- What you have to do -
When the line containing "1070x580 pixels." appears in the data below, begin copying there and stop only after the line containing "How do I perform: Open".

- Given data -
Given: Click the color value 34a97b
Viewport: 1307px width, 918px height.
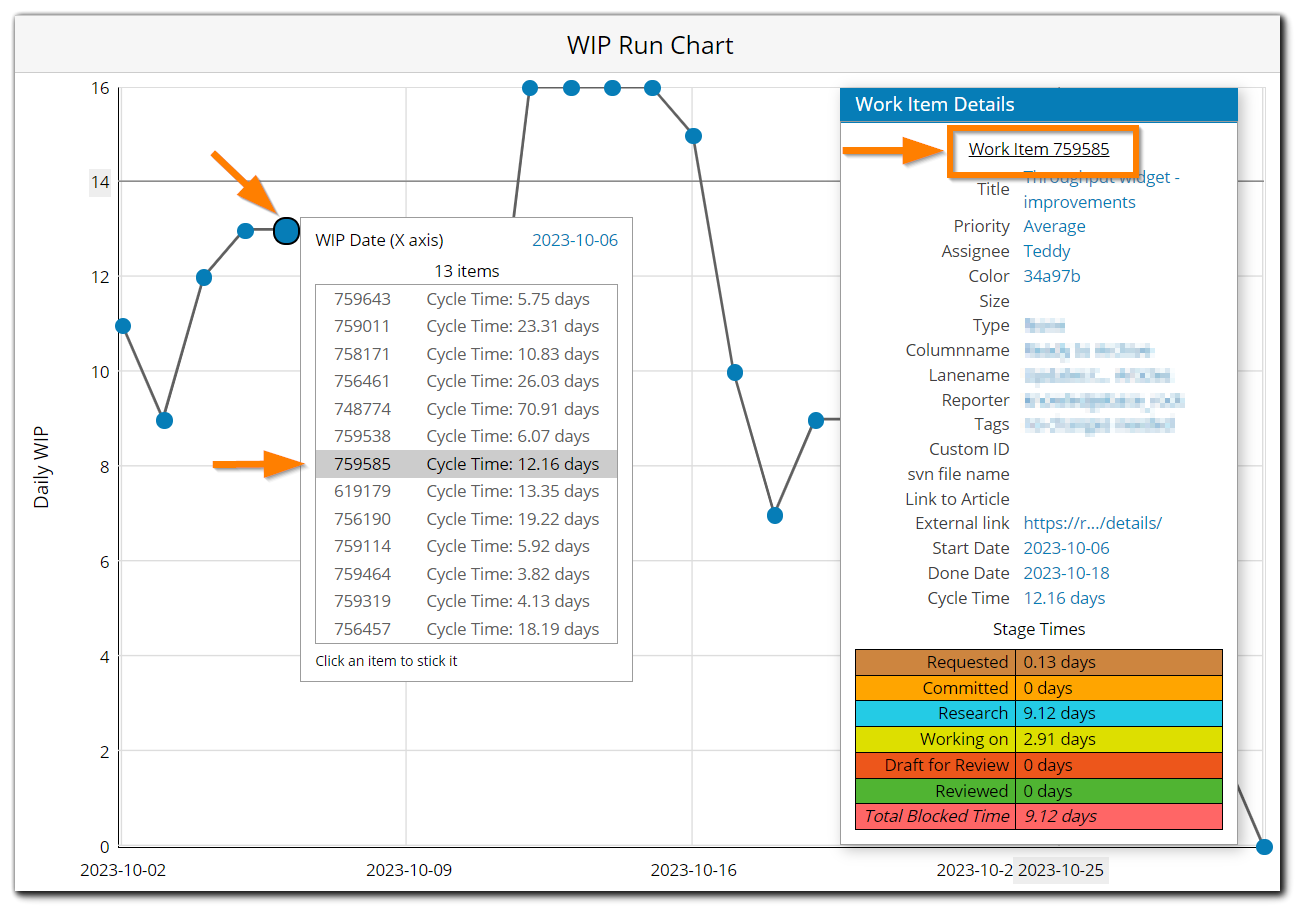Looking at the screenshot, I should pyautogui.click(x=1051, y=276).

---

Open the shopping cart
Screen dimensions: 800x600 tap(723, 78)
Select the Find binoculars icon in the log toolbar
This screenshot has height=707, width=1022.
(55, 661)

...

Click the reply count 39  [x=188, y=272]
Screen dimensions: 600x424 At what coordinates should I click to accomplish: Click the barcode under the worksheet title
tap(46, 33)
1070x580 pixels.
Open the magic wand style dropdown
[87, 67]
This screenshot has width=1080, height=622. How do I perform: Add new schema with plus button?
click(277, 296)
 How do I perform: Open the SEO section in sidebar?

- Result of this task -
1070x580 pixels.
Open the magic wand style dropdown
[87, 67]
This screenshot has width=1080, height=622. How do I perform: Add new schema with plus button?
click(277, 296)
 How do I perform: Open the SEO section in sidebar?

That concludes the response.